Essentially, all types of antennas and their applications depend on their size and shape. The size, for instance, determines what frequency a single antenna sends and receives. In all cases, antennas create different-shaped waves to move electrons between areas. These electrons change direction several times depending on the types of waves being generated.
Since all antennas communicate through specific frequencies, the signals you generate have to fit an approximate gap between parts of the electromagnetic spectrum. For instance, radio waves take up an invisible portion of the total number of electromagnetic waves humans can create. This portion is like a keyhole for message-sending. If you have a message that fits, your information will come across.
Those devices that fall under a foot, often communicate microwaves and UHF (Ultra High Frequency) waves. Devices that stand well over a story usually transmit and receive VHF (Very High Frequency) waves. These facts prove a point: changing just a single dimension of an antenna impact the frequency it can communicate with. If you change other aspects of antenna shape you end up with different variables too.
The first radio antennas were built by Heinrich Hertz, a professor at the Technical institute in Karlsruhe, Germany. Since then many varieties of antennas have proliferated including dipoles/monopoles, loop antennas, slot/horn antennas, reflector antennas, microstrip antennas, log periodic antennas, helical antennas, dielectric/lens antennas and frequency-independent antennas have been . Each category possesses inherent benefits that make them more or less suitable for particular applications.
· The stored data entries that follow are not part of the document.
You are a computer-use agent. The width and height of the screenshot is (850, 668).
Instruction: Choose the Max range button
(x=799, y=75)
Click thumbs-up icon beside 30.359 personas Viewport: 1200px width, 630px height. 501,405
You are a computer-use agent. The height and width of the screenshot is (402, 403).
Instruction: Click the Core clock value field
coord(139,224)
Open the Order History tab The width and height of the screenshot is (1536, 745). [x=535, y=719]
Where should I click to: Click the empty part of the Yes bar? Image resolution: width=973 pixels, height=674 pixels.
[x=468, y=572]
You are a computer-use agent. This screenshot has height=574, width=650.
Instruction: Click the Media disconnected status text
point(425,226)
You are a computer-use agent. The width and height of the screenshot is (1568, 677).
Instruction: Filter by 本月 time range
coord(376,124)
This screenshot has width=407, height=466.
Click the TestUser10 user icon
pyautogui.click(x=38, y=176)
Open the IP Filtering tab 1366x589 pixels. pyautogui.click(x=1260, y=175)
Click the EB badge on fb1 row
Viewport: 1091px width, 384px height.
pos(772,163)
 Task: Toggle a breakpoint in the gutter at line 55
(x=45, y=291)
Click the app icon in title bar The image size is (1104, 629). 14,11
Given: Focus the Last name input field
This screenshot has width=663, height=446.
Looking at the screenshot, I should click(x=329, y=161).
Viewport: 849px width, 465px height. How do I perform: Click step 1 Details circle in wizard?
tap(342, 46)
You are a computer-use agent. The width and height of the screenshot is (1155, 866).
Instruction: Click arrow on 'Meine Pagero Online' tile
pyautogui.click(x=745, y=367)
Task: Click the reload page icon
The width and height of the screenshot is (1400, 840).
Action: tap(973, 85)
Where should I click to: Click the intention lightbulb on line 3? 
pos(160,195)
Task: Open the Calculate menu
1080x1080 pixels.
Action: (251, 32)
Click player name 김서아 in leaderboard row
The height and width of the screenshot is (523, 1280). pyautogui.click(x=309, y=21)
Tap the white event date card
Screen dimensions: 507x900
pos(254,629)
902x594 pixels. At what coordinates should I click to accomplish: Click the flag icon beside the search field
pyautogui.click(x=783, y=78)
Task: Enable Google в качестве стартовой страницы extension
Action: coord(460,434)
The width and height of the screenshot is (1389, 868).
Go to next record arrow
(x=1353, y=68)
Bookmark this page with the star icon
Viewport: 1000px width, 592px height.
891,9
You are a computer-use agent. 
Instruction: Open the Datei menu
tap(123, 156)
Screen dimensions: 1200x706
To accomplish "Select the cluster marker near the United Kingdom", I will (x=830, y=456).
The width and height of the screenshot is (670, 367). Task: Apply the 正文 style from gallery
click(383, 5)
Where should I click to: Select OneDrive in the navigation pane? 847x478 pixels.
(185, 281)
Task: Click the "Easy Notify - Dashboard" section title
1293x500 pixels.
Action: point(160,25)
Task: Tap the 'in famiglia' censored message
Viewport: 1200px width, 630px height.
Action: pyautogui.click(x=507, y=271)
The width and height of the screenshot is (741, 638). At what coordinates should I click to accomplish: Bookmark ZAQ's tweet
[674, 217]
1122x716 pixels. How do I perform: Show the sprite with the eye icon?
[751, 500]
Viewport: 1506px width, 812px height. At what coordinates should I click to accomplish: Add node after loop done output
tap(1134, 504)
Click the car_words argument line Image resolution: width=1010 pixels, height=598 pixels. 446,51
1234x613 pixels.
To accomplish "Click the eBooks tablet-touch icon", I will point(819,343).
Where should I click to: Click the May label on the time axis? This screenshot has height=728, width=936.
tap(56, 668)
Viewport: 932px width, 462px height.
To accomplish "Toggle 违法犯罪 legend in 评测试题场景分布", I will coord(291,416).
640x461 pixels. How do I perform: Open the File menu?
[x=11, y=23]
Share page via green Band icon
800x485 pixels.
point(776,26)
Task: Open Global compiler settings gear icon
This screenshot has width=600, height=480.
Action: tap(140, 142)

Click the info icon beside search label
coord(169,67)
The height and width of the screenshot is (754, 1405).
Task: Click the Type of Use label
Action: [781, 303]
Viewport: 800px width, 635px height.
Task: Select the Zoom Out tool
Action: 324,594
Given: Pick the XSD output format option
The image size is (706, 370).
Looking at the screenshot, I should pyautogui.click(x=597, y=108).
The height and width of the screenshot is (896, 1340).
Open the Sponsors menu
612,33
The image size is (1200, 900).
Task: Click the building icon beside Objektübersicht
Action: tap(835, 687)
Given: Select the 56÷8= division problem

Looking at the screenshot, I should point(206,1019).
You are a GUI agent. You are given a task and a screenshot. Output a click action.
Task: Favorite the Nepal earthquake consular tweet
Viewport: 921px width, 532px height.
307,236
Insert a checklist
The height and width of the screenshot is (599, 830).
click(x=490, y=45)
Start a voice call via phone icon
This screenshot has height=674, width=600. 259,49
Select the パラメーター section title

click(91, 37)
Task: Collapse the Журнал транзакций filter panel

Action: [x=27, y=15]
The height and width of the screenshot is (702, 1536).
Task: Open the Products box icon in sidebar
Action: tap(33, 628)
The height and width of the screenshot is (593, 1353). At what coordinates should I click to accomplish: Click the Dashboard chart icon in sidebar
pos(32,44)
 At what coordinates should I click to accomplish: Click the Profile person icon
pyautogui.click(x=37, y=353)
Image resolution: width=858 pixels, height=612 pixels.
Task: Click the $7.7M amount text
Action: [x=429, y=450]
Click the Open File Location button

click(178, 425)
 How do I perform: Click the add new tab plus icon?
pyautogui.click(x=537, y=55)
Wireless electronic systems have been relying on dish antennas to send and receive signals. These systems have been widely used where directivity is important and many of those systems work well at a relatively low cost after years of optimization. These dish antennas having a mechanical arm to rotate the direction of radiation does have some drawbacks, which include being slow to steer, physically large, having poorer long-term reliability, and having only one desired radiation pattern or data stream.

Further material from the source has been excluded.